#### Excerpts from a dataset:
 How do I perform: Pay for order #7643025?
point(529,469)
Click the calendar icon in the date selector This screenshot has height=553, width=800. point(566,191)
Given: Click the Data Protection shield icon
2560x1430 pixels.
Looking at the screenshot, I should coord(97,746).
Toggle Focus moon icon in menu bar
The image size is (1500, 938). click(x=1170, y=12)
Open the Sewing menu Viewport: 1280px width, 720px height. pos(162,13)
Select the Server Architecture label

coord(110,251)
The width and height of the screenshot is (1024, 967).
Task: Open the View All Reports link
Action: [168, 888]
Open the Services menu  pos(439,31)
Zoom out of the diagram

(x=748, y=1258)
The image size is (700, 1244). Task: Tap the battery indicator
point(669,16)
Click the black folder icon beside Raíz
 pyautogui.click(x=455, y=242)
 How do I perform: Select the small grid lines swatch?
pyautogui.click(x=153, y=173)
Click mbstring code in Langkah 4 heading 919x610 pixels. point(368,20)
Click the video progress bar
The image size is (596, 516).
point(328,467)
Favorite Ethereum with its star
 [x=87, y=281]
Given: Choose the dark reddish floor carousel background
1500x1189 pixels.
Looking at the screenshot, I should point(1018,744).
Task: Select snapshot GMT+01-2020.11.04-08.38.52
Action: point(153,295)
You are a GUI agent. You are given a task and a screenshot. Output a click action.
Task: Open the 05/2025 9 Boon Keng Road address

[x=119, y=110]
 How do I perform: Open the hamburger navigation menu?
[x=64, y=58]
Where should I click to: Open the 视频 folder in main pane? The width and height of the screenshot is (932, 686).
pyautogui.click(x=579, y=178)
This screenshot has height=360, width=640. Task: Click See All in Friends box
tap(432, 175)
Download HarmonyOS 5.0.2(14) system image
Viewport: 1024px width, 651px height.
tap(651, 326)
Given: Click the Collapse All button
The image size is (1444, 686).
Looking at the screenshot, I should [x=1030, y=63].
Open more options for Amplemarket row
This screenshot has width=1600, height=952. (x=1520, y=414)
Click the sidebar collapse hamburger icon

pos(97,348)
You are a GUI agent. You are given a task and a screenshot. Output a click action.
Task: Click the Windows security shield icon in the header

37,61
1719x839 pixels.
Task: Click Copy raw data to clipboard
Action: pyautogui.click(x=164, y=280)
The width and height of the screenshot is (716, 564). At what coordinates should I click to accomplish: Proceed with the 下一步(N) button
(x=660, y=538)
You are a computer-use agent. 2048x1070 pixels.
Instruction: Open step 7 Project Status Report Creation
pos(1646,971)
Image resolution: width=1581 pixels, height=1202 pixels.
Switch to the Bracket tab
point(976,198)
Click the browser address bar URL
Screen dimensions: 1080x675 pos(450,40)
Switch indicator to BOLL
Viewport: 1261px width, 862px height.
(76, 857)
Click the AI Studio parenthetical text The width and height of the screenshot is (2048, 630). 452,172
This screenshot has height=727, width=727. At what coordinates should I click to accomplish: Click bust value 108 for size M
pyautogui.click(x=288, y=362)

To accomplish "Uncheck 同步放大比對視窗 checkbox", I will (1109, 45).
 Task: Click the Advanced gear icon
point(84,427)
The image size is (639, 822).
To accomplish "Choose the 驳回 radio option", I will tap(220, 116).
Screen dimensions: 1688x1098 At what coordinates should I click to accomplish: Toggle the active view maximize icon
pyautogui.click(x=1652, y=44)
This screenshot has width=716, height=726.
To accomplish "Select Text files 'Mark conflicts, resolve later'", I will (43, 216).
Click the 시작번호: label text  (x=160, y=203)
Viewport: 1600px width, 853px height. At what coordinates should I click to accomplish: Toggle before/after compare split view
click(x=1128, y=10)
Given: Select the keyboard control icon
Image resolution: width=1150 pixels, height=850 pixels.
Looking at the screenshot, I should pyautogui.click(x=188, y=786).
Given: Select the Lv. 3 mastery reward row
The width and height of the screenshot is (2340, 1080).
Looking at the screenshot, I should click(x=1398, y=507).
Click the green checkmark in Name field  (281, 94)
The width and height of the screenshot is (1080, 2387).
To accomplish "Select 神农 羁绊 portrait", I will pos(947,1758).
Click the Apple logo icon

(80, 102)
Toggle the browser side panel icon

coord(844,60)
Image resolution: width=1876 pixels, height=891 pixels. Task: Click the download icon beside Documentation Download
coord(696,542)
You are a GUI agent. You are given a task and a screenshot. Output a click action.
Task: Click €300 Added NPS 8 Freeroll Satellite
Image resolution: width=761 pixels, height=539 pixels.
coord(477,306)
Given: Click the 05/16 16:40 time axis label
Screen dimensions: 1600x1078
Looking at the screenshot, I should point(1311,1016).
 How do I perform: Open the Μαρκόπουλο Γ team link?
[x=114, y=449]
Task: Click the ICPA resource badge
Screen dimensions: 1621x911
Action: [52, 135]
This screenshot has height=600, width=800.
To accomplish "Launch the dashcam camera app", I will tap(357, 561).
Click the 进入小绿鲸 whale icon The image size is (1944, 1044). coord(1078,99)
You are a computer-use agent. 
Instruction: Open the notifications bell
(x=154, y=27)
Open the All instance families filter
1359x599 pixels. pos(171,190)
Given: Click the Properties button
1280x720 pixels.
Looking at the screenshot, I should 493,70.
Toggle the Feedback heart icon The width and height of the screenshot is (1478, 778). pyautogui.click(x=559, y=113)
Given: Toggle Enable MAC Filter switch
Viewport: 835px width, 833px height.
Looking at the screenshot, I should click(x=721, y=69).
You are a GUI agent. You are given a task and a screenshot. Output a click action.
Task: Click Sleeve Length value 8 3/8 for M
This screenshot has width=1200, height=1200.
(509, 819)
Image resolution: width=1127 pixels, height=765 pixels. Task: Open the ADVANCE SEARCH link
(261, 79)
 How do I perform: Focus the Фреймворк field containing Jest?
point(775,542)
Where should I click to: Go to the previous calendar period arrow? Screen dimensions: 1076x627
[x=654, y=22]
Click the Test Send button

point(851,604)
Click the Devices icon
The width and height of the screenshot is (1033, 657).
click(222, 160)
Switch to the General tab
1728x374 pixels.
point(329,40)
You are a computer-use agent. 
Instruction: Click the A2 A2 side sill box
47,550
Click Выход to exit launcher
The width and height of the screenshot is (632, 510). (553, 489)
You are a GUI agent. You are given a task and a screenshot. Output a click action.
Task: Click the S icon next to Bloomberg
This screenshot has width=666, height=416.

#### Task description:
With nothing omitted, set down all of the records again.

#### Written reply:
 How do I perform: Pay for order #7643025?
point(529,469)
Click the calendar icon in the date selector This screenshot has height=553, width=800. point(566,191)
Given: Click the Data Protection shield icon
2560x1430 pixels.
Looking at the screenshot, I should coord(97,746).
Toggle Focus moon icon in menu bar
The image size is (1500, 938). click(x=1170, y=12)
Open the Sewing menu Viewport: 1280px width, 720px height. pos(162,13)
Select the Server Architecture label

coord(110,251)
The width and height of the screenshot is (1024, 967).
Task: Open the View All Reports link
Action: [168, 888]
Open the Services menu  pos(439,31)
Zoom out of the diagram

(x=748, y=1258)
The image size is (700, 1244). Task: Tap the battery indicator
point(669,16)
Click the black folder icon beside Raíz
 pyautogui.click(x=455, y=242)
 How do I perform: Select the small grid lines swatch?
pyautogui.click(x=153, y=173)
Click mbstring code in Langkah 4 heading 919x610 pixels. point(368,20)
Click the video progress bar
The image size is (596, 516).
point(328,467)
Favorite Ethereum with its star
 [x=87, y=281]
Given: Choose the dark reddish floor carousel background
1500x1189 pixels.
Looking at the screenshot, I should point(1018,744).
Task: Select snapshot GMT+01-2020.11.04-08.38.52
Action: point(153,295)
You are a GUI agent. You are given a task and a screenshot. Output a click action.
Task: Open the 05/2025 9 Boon Keng Road address

[x=119, y=110]
 How do I perform: Open the hamburger navigation menu?
[x=64, y=58]
Where should I click to: Open the 视频 folder in main pane? The width and height of the screenshot is (932, 686).
pyautogui.click(x=579, y=178)
This screenshot has height=360, width=640. Task: Click See All in Friends box
tap(432, 175)
Download HarmonyOS 5.0.2(14) system image
Viewport: 1024px width, 651px height.
tap(651, 326)
Given: Click the Collapse All button
The image size is (1444, 686).
Looking at the screenshot, I should [x=1030, y=63].
Open more options for Amplemarket row
This screenshot has width=1600, height=952. (x=1520, y=414)
Click the sidebar collapse hamburger icon

pos(97,348)
You are a GUI agent. You are given a task and a screenshot. Output a click action.
Task: Click the Windows security shield icon in the header

37,61
1719x839 pixels.
Task: Click Copy raw data to clipboard
Action: pyautogui.click(x=164, y=280)
The width and height of the screenshot is (716, 564). At what coordinates should I click to accomplish: Proceed with the 下一步(N) button
(x=660, y=538)
You are a computer-use agent. 2048x1070 pixels.
Instruction: Open step 7 Project Status Report Creation
pos(1646,971)
Image resolution: width=1581 pixels, height=1202 pixels.
Switch to the Bracket tab
point(976,198)
Click the browser address bar URL
Screen dimensions: 1080x675 pos(450,40)
Switch indicator to BOLL
Viewport: 1261px width, 862px height.
(76, 857)
Click the AI Studio parenthetical text The width and height of the screenshot is (2048, 630). 452,172
This screenshot has height=727, width=727. At what coordinates should I click to accomplish: Click bust value 108 for size M
pyautogui.click(x=288, y=362)

To accomplish "Uncheck 同步放大比對視窗 checkbox", I will (1109, 45).
 Task: Click the Advanced gear icon
point(84,427)
The image size is (639, 822).
To accomplish "Choose the 驳回 radio option", I will tap(220, 116).
Screen dimensions: 1688x1098 At what coordinates should I click to accomplish: Toggle the active view maximize icon
pyautogui.click(x=1652, y=44)
This screenshot has width=716, height=726.
To accomplish "Select Text files 'Mark conflicts, resolve later'", I will (43, 216).
Click the 시작번호: label text  (x=160, y=203)
Viewport: 1600px width, 853px height. At what coordinates should I click to accomplish: Toggle before/after compare split view
click(x=1128, y=10)
Given: Select the keyboard control icon
Image resolution: width=1150 pixels, height=850 pixels.
Looking at the screenshot, I should pyautogui.click(x=188, y=786).
Given: Select the Lv. 3 mastery reward row
The width and height of the screenshot is (2340, 1080).
Looking at the screenshot, I should click(x=1398, y=507).
Click the green checkmark in Name field  (281, 94)
The width and height of the screenshot is (1080, 2387).
To accomplish "Select 神农 羁绊 portrait", I will pos(947,1758).
Click the Apple logo icon

(80, 102)
Toggle the browser side panel icon

coord(844,60)
Image resolution: width=1876 pixels, height=891 pixels. Task: Click the download icon beside Documentation Download
coord(696,542)
You are a GUI agent. You are given a task and a screenshot. Output a click action.
Task: Click €300 Added NPS 8 Freeroll Satellite
Image resolution: width=761 pixels, height=539 pixels.
coord(477,306)
Given: Click the 05/16 16:40 time axis label
Screen dimensions: 1600x1078
Looking at the screenshot, I should point(1311,1016).
 How do I perform: Open the Μαρκόπουλο Γ team link?
[x=114, y=449]
Task: Click the ICPA resource badge
Screen dimensions: 1621x911
Action: [52, 135]
This screenshot has height=600, width=800.
To accomplish "Launch the dashcam camera app", I will tap(357, 561).
Click the 进入小绿鲸 whale icon The image size is (1944, 1044). coord(1078,99)
You are a computer-use agent. 
Instruction: Open the notifications bell
(x=154, y=27)
Open the All instance families filter
1359x599 pixels. pos(171,190)
Given: Click the Properties button
1280x720 pixels.
Looking at the screenshot, I should 493,70.
Toggle the Feedback heart icon The width and height of the screenshot is (1478, 778). pyautogui.click(x=559, y=113)
Given: Toggle Enable MAC Filter switch
Viewport: 835px width, 833px height.
Looking at the screenshot, I should click(x=721, y=69).
You are a GUI agent. You are given a task and a screenshot. Output a click action.
Task: Click Sleeve Length value 8 3/8 for M
This screenshot has width=1200, height=1200.
(509, 819)
Image resolution: width=1127 pixels, height=765 pixels. Task: Open the ADVANCE SEARCH link
(261, 79)
 How do I perform: Focus the Фреймворк field containing Jest?
point(775,542)
Where should I click to: Go to the previous calendar period arrow? Screen dimensions: 1076x627
[x=654, y=22]
Click the Test Send button

point(851,604)
Click the Devices icon
The width and height of the screenshot is (1033, 657).
click(222, 160)
Switch to the General tab
1728x374 pixels.
point(329,40)
You are a computer-use agent. 
Instruction: Click the A2 A2 side sill box
47,550
Click Выход to exit launcher
The width and height of the screenshot is (632, 510). (553, 489)
You are a GUI agent. You are given a task and a screenshot. Output a click action.
Task: Click the S icon next to Bloomberg
This screenshot has width=666, height=416.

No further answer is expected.